Endless new threats impacting businesses and consumers are driving demand for IT and cybersecurity products and services. Besieged IT departments – charged with the task of protecting against invisible thieves and miscreants – and their bosses, who have been firmly pulled into cybersecurity decision-making, are desperate to thwart attacks.

It’s starting to feel like an endless war.


CEOs began taking responsibility for data breaches a couple of years ago, and mega-breaches, such as the one suffered by Equifax in 2017, are now being punished in the stock market. Even mid-sized and smaller businesses, as well as public sector organisations, are being exposed to new cyber-related peril by everything from ransomware demands to potential GDPR breach penalties.

Small arms build-up: enterprise investment priorities in cybersecurity

It’s causing up to 73% of enterprises to prioritise spending in areas such as identity and access management systems, end-point security and anti-virus products, vulnerability management software, and data loss prevention tools.

Security products currently in use and those that are prioritised for investment in the next 2 years

Over the next two years as many as 70% of all enterprises are prioritising security services such as intrusion detection and prevention, through tools such as managed firewalls, and security incident and event management services – a difficult function to handle in-house for the typical company lacking dedicated security skills.

Security services currently in use and those that are prioritised for investment in the next 2 years

There is a foreboding sense that even with such prioritised investments, it is never going to be enough to fight against unknown external threats. Indeed, something like vulnerability management is literally installing ‘patches’ on out of date software – the digital equivalent of sticking a small plaster on a wound of undetermined size.

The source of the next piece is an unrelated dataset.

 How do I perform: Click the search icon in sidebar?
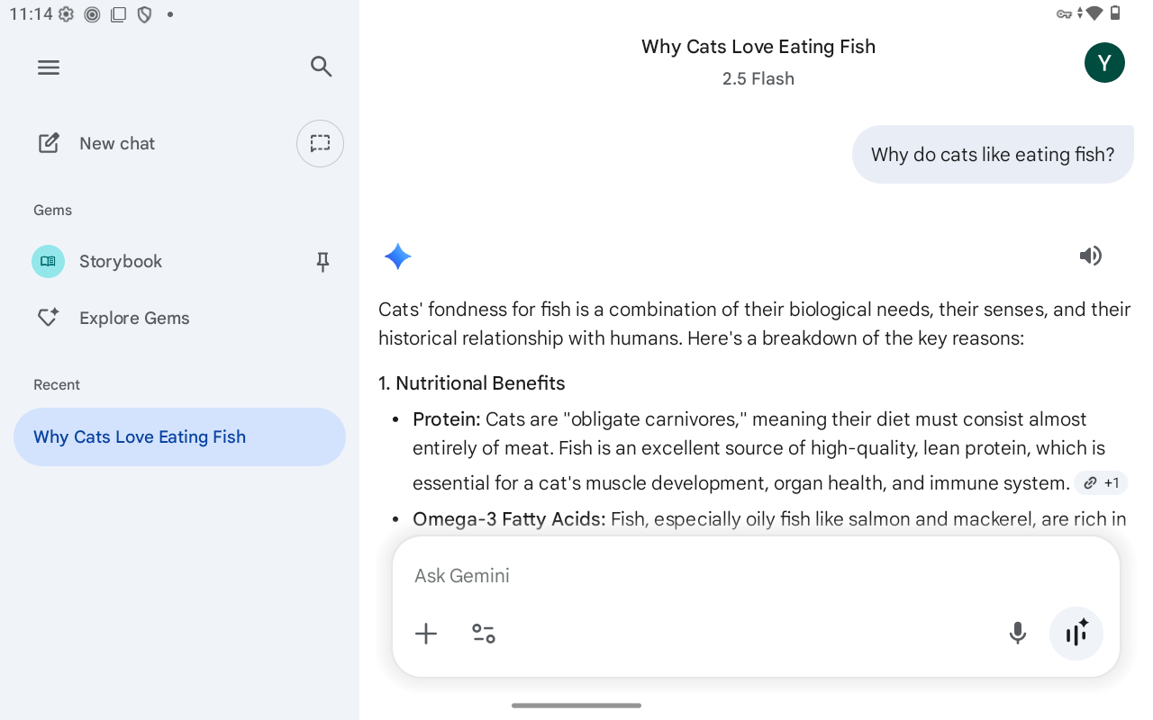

With hundreds of potential solutions that might help mitigate certain cyber threats but definitely won’t magically solve the greater existential threat, organisations and their clients may be indulged for wondering who else is going to step up and own this fight?

Calling up the troops: telco’s role in cybersecurity

No one ‘owns’ the responsibility for global cyberspace, so there is no reason to expect a single actor or entity to do so. At the EU and national levels, governments have established five-year strategies to secure the digital environment, but what about the IT and internet service providers impacted most directly, monitoring and analysing billions of daily cyber events, many of which turn out to be security incidents?


Recently, BT stepped up and put its hand up, challenging the other broadband and connectivity providers in the UK to start sharing information about malicious software and websites on a much larger scale. It has launched a free collaborative online platform to share its own threat intelligence data across the ISP community in a secure and trusted way, as it continues efforts to protect consumers and businesses from what has become a global cyber-crime industry.


BT’s effort is in direct response to an initiative led by the National Cybersecurity Centre (NCSC) to enable ISPs to share detection events, as outlined in its new report, Active Cyber Defence – One Year On, which details its ongoing efforts to disrupt millions of online commodity attacks against the UK.

“What about the IT and internet service providers impacted most directly, monitoring and analysing billions of daily cyber events, many of which turn out to be security incidents?”

As a result, BT now alerts other ISPs in the country to any malicious domains associated with malware control that it identifies using its advanced threat intelligence capabilities. ISPs can then choose whether to take any action to protect their customers by blocking such harmful malware. To date, BT has identified and shared over 200,000 malicious domains since initiating the sharing of threat information at the end of 2017.


Unlike most businesses, BT has the skills and advanced technologies in-house to join the battle at a national, and even global level (its team of more than 2,500 cybersecurity experts around the world are currently preventing the delivery of 50 million malicious emails with 2,000 unique malicious attachments every month – or nearly 20 malicious emails every second). And, given its ownership of critical infrastructure, it has more motivation than most to fight back hard.


It’s not the only telco doing so.


Another large European operator with global interests is preparing to launch in April a new cyber threat alliance taking intelligence feeds from the world’s leading network and security platform vendors, global software giants, and telcos from around the world – all incentivised to share their unique threat data with the alliance in order to benefit from the larger intelligence pool.


With the goal being to protect customers in near real-time while disrupting malicious actors and elevating overall security, the alliance seeks to strengthen global critical infrastructure for the greater good.


Such efforts won’t stop businesses from spending on firewalls and software patches, or from subscribing to managed security services. Indeed, these things all help to channel new threat information to experts behind the technology who are constantly seeking to improve its efficacy. And with big telcos stepping up to gather, analyse, and take action collectively on those cyber events and incidents in support of the ‘greater good’, some measure of progress in the endless war could soon be evident.